*** Opening Data for this exercise ***

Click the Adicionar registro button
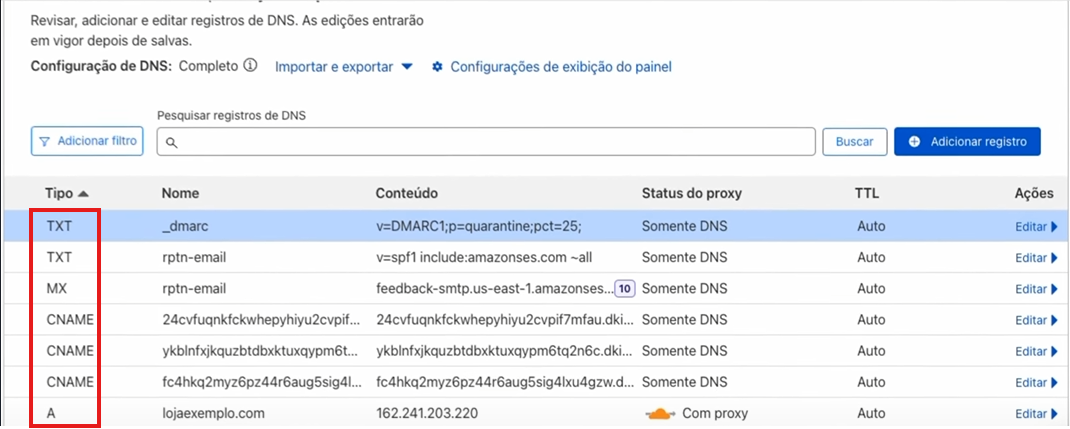Image resolution: width=1070 pixels, height=429 pixels. [x=967, y=141]
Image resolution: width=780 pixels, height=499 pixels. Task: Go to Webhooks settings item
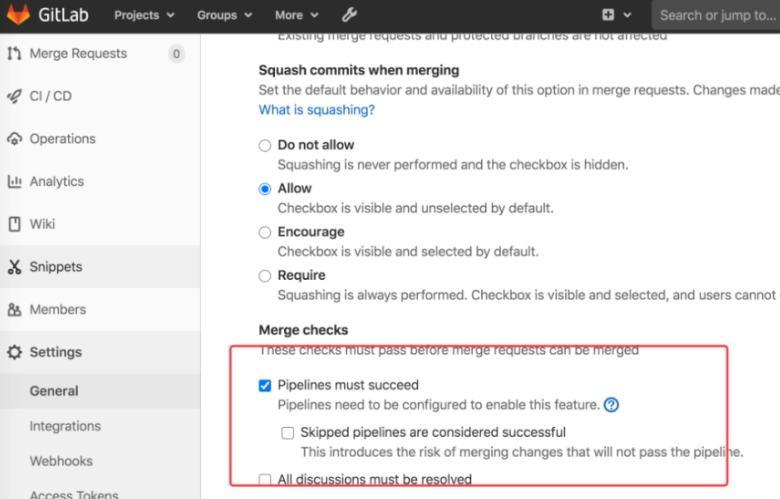[61, 461]
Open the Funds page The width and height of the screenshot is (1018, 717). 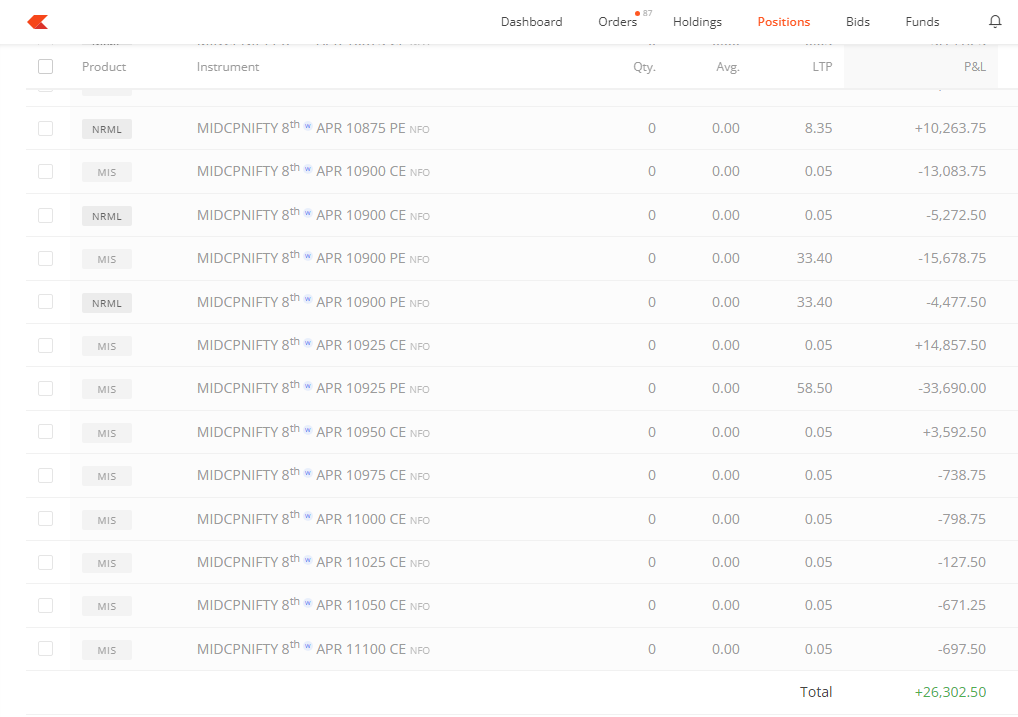point(922,21)
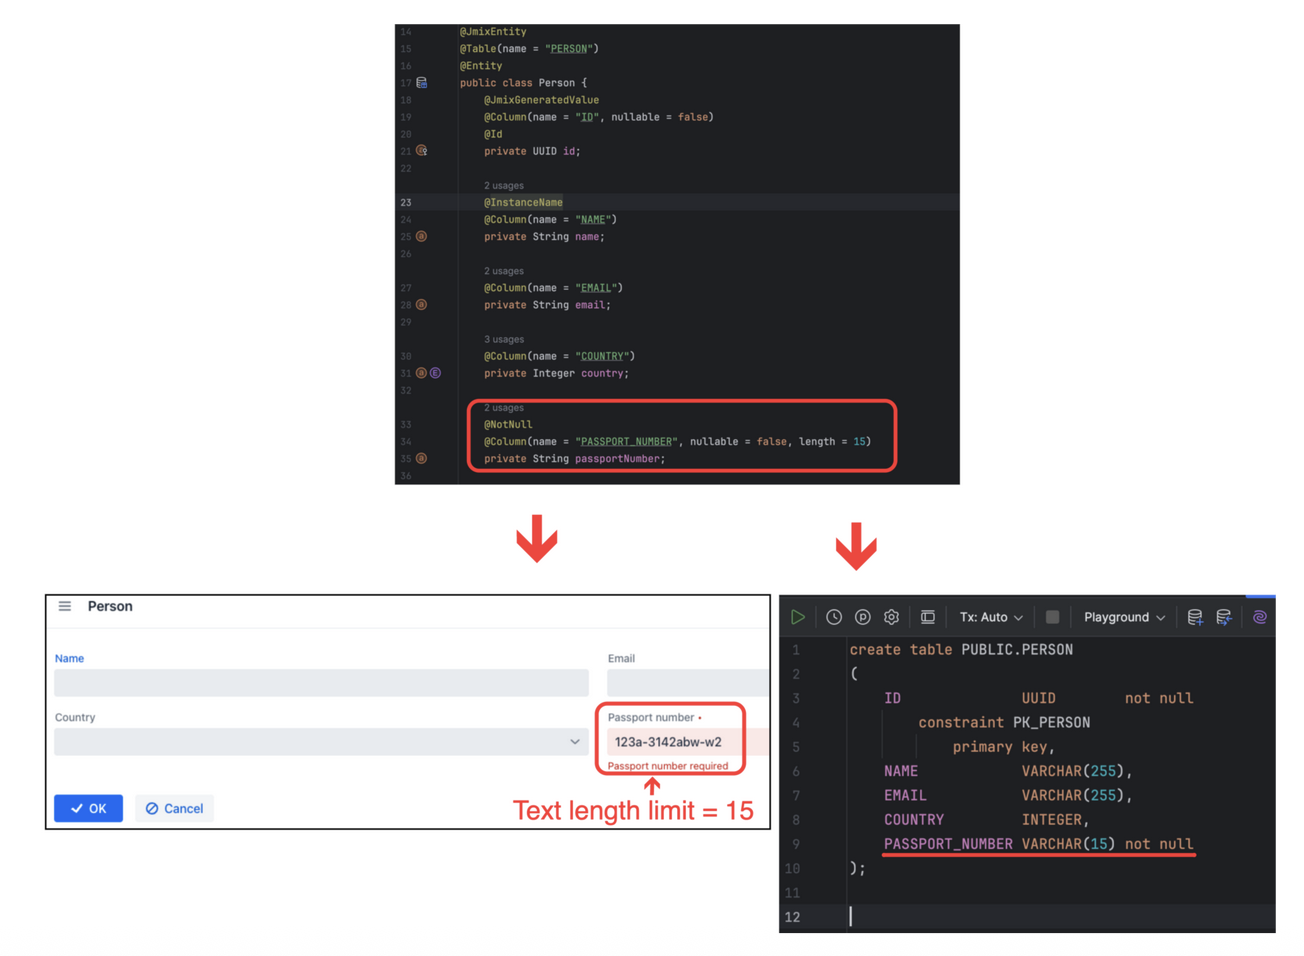This screenshot has width=1304, height=956.
Task: Click the circled P parameters icon
Action: point(863,617)
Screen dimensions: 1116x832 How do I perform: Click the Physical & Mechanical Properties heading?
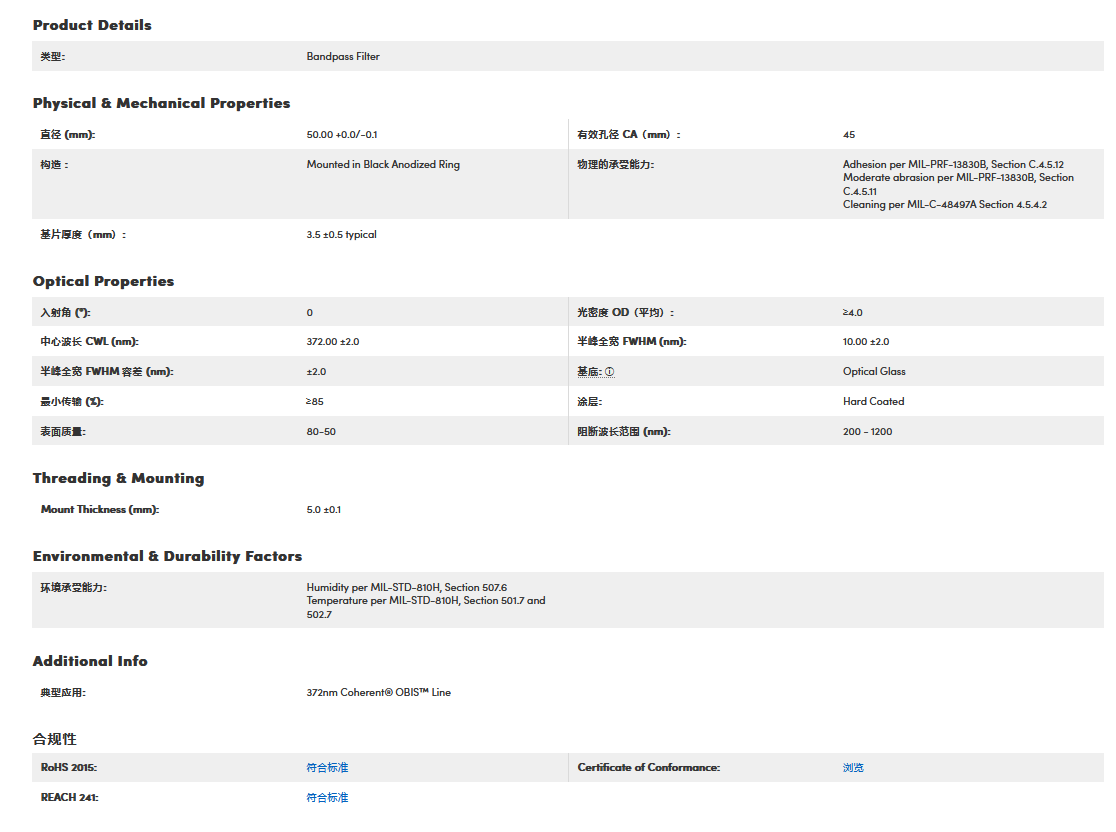(x=161, y=103)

*** Closing Data for this exercise ***

Please reproduce exactly, and nothing more, the lines from the one containing "Screen dimensions: 1116x832" through the last line of the entries, both included; pictures stay out.

**Exercise result**
Screen dimensions: 1116x832 How do I perform: Click the Physical & Mechanical Properties heading?
(x=161, y=103)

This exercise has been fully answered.